• [WHAT YOU WILL DO]
• a. Do these statements agree with the news article on the SAD 77 audit? Answer yes or no for each, and quote the words of the article that decide it. (i) The auditor told the school board about the potential problem at a Dec. 19 meeting. (ii) Voss said the district's money was earning high interest. (iii) LeBlanc resigned in June to become superintendent for SAD 13.
• b. Will you continue the news article on the SAD 77 school district's finances past its last sentence?

• [DOCUMENT]

+ + + + +

EAST MACHIAS – Reports that SAD 77 will run out of money by Feb. 15 are not accurate, but a preliminary 1999-2000 audit report indicates the district could be facing a cash-flow problem by the end of next month, the superintendent said Wednesday.

Superintendent Klaus-Peter Voss said auditor Ron Smith informed the SAD 77 school board of the potential problem during a Dec. 19 meeting.

Smith, of the firm Hulsey and Smith in Harrington, is auditing last year’s books. He hasn’t completed his audit, but was “very open” with the board, Voss said.

“If we don’t have a corrective action plan in place, we’re going to have a cash-flow problem,” Voss said. “We don’t have the details, yet, but if we don’t do anything, there’ll be one.”

But Voss said the school system may be able to avoid the shortfall in available revenues. Smith is working on the school system’s better use of existing accounts, he said.

“Right now, the monies are in no real interest-bearing accounts,” Voss said. “I was absolutely shocked when I saw the low interest rates we were getting.”

The superintendent said a report in a local paper indicating that Smith said the school system would be out of money by Feb. 15 is not correct.

“We’re talking about short-term borrowing – something to bridge a certain number of days before we get revenues,” he said.

Voss became superintendent of SAD 77 in November, taking over from interim Superintendent Omar Norton. Norton agreed to serve until the district found a superintendent to replace Ashley LeBlanc who resigned in June to become the superintendent for SAD 13.

Just before LeBlanc left SAD 77, residents of the four-town school district learned that the 1999-2000 school budget of $3.9 million was overspent by $250,000.

+ + + + +

• [RECORDED INFORMATION]
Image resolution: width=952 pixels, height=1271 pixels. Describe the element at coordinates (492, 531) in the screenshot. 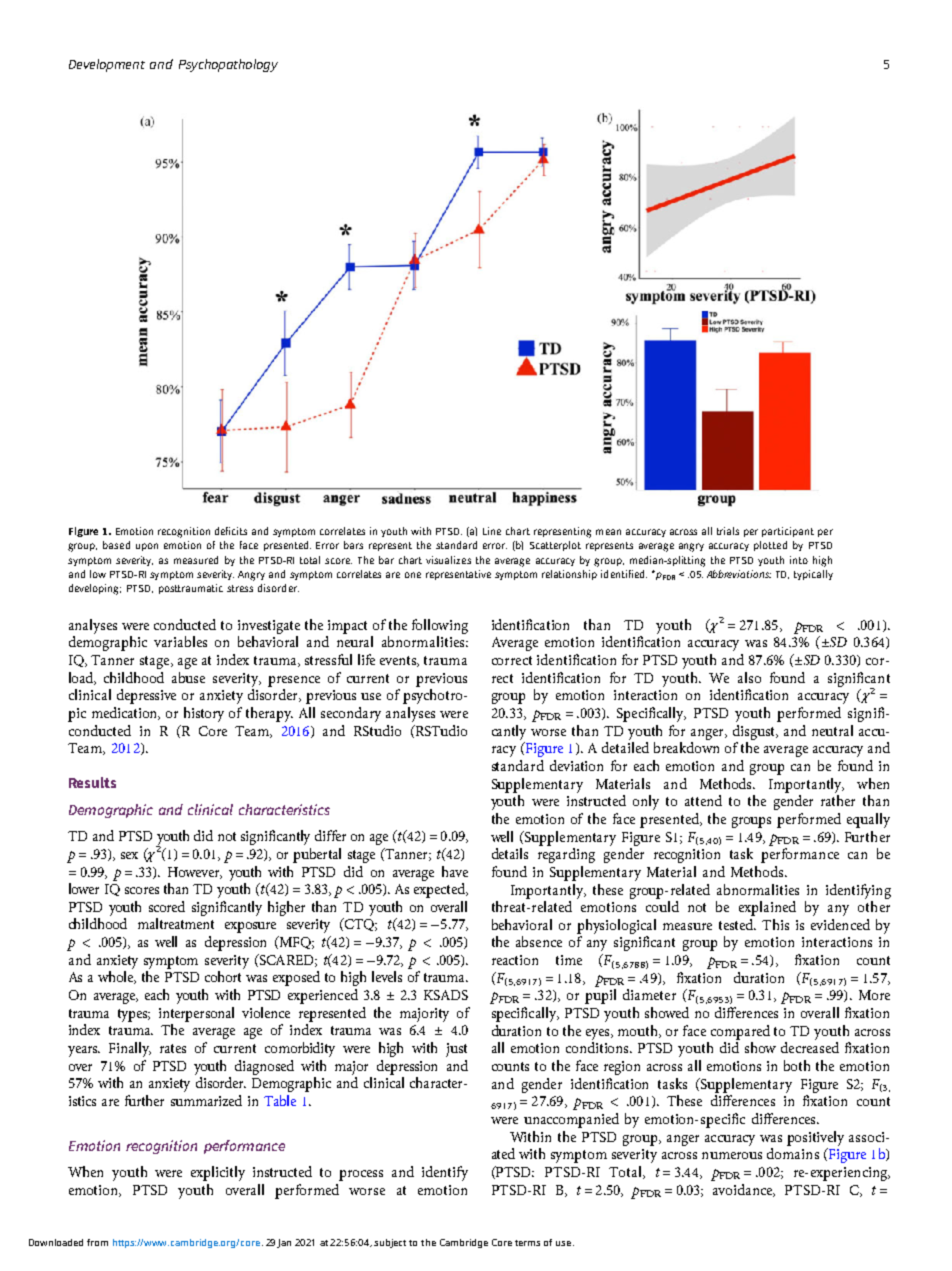

I see `Line` at that location.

+ + + + +

• [THE RESPONSES]
• a.
(i) Yes: "informed the SAD 77 school board of the potential problem during a Dec. 19 meeting"
(ii) No: "I was absolutely shocked when I saw the low interest rates we were getting."
(iii) Yes: "resigned in June to become the superintendent for SAD 13"

• b.
Despite questions about the overspending, voters in Cutler, East Machias, Machiasport and Whiting voted to give the district authority to borrow the $250,000.

But Voss said Wednesday that the amount the district needed to balance the 1999-2000 books was closer to $400,000.

When Norton deposited the $250,000, the bank took $100,000 off the top to repay an outstanding SAD 77 loan, he said.

So that $100,000 had to come out of this year’s budget, he said.

Norton had originally pegged the amount the district needed to balance the 1999-2000 books at more than $400,000 but the former auditors convinced him that the shortfall was closer to $250,000, Voss said.

SAD 77 board Chairman George Molinski Jr. said the board initially drew up a warrant asking voters to approve the district borrowing $425,000, but the auditor advised them to revise that figure to $250,000.

The $100,000 that came off the top was for a short-term loan, something the district frequently does in the spring until revenues come in, Molinski said.

Voss confirmed that Smith also alerted the board to a number of his preliminary 1999-2000 audit findings including: checks written without supporting documentation; checks cashed from the school lunch program which was already $30,000 overspent; checks written for cash with no documentation at a rate of two to four checks a month; checks written and signed by the same parties; warrants that went for payment with an insufficient number of signatures; 235 late fees paid to Machias Savings Bank and a resulting overdrawn account charge of $15 per day for an approximately two-month period; bank accounts that were opened without board knowledge; travel advances given without authorization; and the fact that the school system did not take advantage of e-rates for its computers, resulting in a loss of between $10,000 and $20,000 a year.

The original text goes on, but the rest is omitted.